Durante la época de Alejandro Magno, no se puso obstáculo a que los judíos de Palestina observasen su religión. Pero, después de su muerte, (323 a.E.C.) muchos de los gobernantes de Palestina trataron de obligar a los judíos a que renunciaran a su propia religión y adoptasen el paganismo griego. El rey más decidido a desarraigar el judaísmo fue Antíoco IV. Puso imágenes de Zeus por todo el país y en el propio Templo, y quiso obligar a que se adorase y se santificase ante sus ídolos. Prohibió el Shabat y la observancia de las festividades y las leyes dietéticas. Para escapar a la muerte muchos judíos huyeron a los montes. Los judíos combatientes formaron un ejército bajo el mando de Yehudá Hamacabí, cuyo anciano padre había lanzado el grito de rebelión. Después de tres años, en 165 a.E.C., Yehudá y sus hermanos lograron derrotar a los sirios, purificaron el Templo y encendieron de nuevo la lámpara.

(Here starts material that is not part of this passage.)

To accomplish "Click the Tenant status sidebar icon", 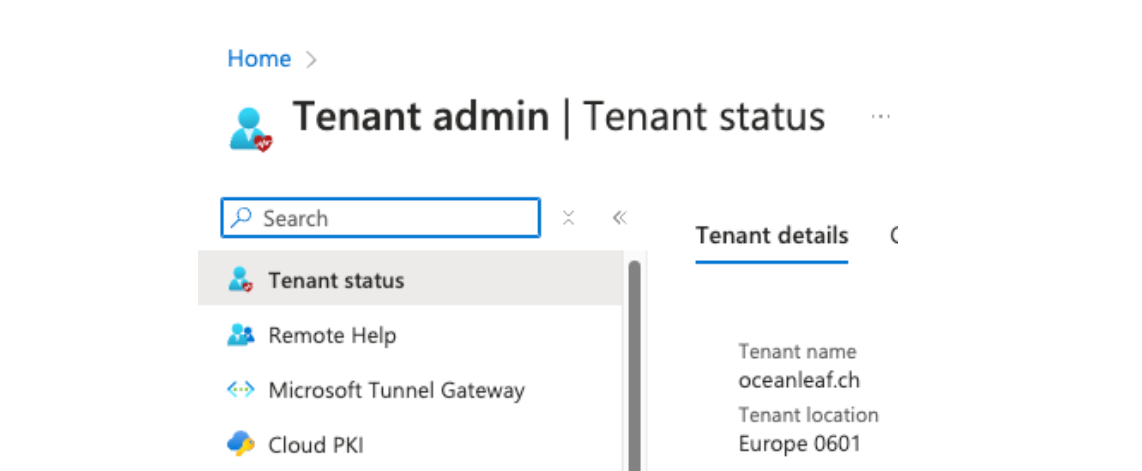I will coord(240,280).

Una pequeña jarra de aceite hallada en el Templo, y cuyo contenido no parecía ser suficiente más que para un solo día, bastó para mantener encendida la menorá durante ocho días. De aquí surgió la costumbre de observar Janucá durante ocho días, todos los años, y encender 8 velas de Janucá. La primera noche se enciende una sola vela y cada noche se va aumentando el número hasta que en la última quedan prendidas las ocho. Aunque tanto los jóvenes como los viejos disfrutan de Janucá por ser una celebración de alegría esta festividad que, por lo general cae a fines de diciembre (Kislev 25), es importante para toda la humanidad, debido a que constituye la primera insurrección triunfante de la historia contra las limitaciones a la libertad de religión.